New York Bagel By The Numbers…
100 years in business
4 generations of Goldsmith family ownership
23316 Woodward Ave., Ferndale
19731 W. 12 Mile Road, Southfield
6927 Orchard Lake Road, West Bloomfield
60K bagels made weekly
24 varieties of bagels, including “dogels” for furry friends
3 delivery trucks on the road servicing wholesale accounts
45 employees across the company
“We’ve seen a lot of bagel shops come and go,” Phil says. “I guess it says something about us and those guys who could stick around the entire time.

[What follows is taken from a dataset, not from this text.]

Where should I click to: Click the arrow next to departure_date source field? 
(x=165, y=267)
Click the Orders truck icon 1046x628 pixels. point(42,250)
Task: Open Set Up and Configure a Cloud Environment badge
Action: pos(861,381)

We’ve got staying power because we do things the traditional way and we’ve been doing it for a long time.”
Like his father before him, Phil isn’t so sure he’ll ever hand off the bagel baton to yet another generation of Goldsmiths. At this point, it seems unlikely. His daughter is an only child and just 6 years old. It’s really too early to say.
“But,” he says, “it would be something to get to five generations.”